In WoW, I used to run my Paladin as a healer in dungeons and city raids way back when. I add some idiot post damage meters and lambast me for crappy damage. I told him I was healing, he/she answered "so what!". I stopped running dungeons as a healer. Who wants to deal with that mindset.
 
That is one of the best examples of why not to believe the people who say they want challenge. Wildstar did only offer dungeons in heroic difficulty, not in some equivalent of WoW normal difficulty, saying that if the dungeon exists in normal, people won't run it in heroic. Why? If somebody would really be interested in challenge, then he would certainly choose the challenging version over the easy version, wouldn't he?

You don't see you answering yourself.

If you take wildstar as the challenging version and wow as the easy version, yes, the challenge seeker chooses the challenging version. Which is wildstar.

The person who isn't a challenge seeker chooses wow. For pretty much the same thing with less chance of failure (not to be confused with 'with less effort').

Saying you play "for efficiency" is the same as saying that you play to win. If there were two ways to the same reward, you would take the easier way. That is exactly what I am talking about: All this talk about playing for challenge is just hogwash, you only want the reward at the end of the challenge, not the actual challenge.

No, they are not the same thing.

It's because of your attitude of 'Playing for the challenge is a very personal thing, nobody else but yourself can tell you whether you deserve to be proud of having beaten a challenge' that you think efficiency and challenge seeking are the same thing.

If you have no care about what other people think of your accomplishments, then you are not going to grasp how challenge seeking is different from efficiency.

Efficiency doesn't give a crap whether anyone else would praise your efforts.

Challenge seeking is seeking the praise of others by trying to do things that others see as accomplishments. It's incredbily social in that regard.

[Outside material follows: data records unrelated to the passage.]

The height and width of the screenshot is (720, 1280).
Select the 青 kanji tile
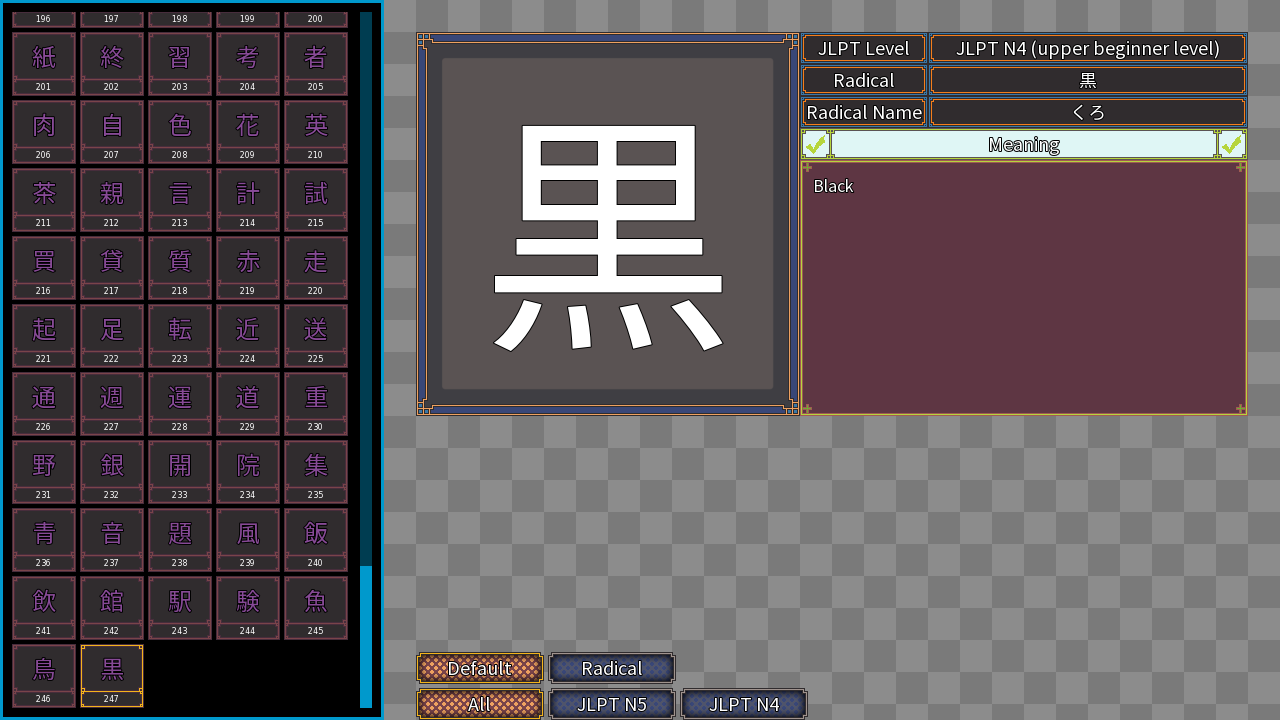(44, 532)
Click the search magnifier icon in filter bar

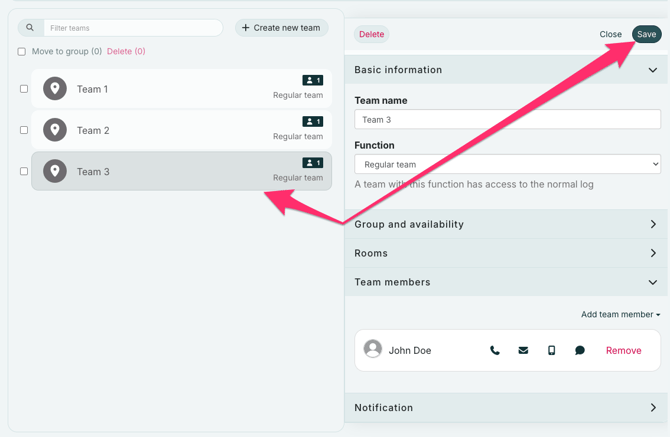30,28
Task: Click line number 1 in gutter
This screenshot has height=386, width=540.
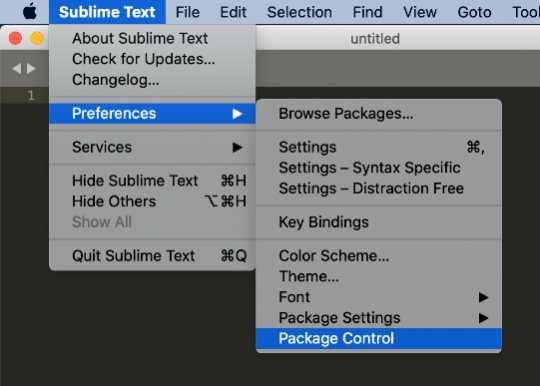Action: pyautogui.click(x=31, y=95)
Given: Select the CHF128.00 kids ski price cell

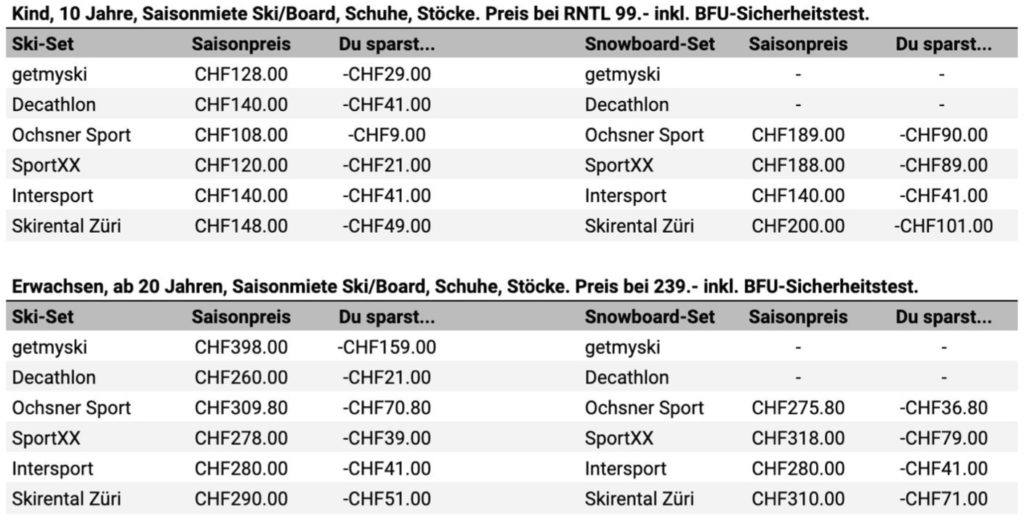Looking at the screenshot, I should [x=241, y=74].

Again, since you can't relate to the latter, you're going to fail to see the difference.
 
You're throwing up smoke and mirrors to deflect from the question why IN WILDSTAR we couldn't have an easier version of the same dungeons in normal mode. My answer is that if you put an easier version in, your illusion of the challenge seekers would shatter, because everybody would go for the easy reward and nobody would want to play an actual challenge. And that is pretty much the argument the so-called hardcore use when saying why they don't want easy versions of the same content.
 
And you're running off raw assertion by, as part of your claim, stating that if wildstar did that, everyone would stay on board and no one would leave due to that change.

It's parochial thinking - you're literally thinking everyone who remains playing in the game is everyone, and simply not even thinking that 'everyone' aught to include people who left the game.

It's tiresome to be accused of smoke and mirrors when you've got a bit set of blinkers on. It's not a trick that there's stuff outside the blinkers!
 
As a side note, consider the disdain Dave Sirlin shows toward WOW. Do you think he plays it?

Are you going to ignore him as a player of WOW and say all 'supposed' challenge seeking players are playing WOW and they are all dialing down difficulty?

Take into account those who abandoned the game precisely because it could be dialed down. No, that's not smoke or mirrors - it's basic statistics.
 
Take into account those who abandoned the game precisely because it could be dialed down. No, that's not smoke or mirrors - it's basic statistics.

Now you are simply lying. There is no such thing as a statistic that shows that X million people left World of Warcraft BECAUSE "single issue X". World of Warcraft has a very smooth overall rise and fall of subscription number curve which can be to 100% explained by the age of the game. Every single expansion brings a peak, followed by a trough, but overall the trajectory follows exactly the one predicted by Raph Koster for ALL MMORPGs.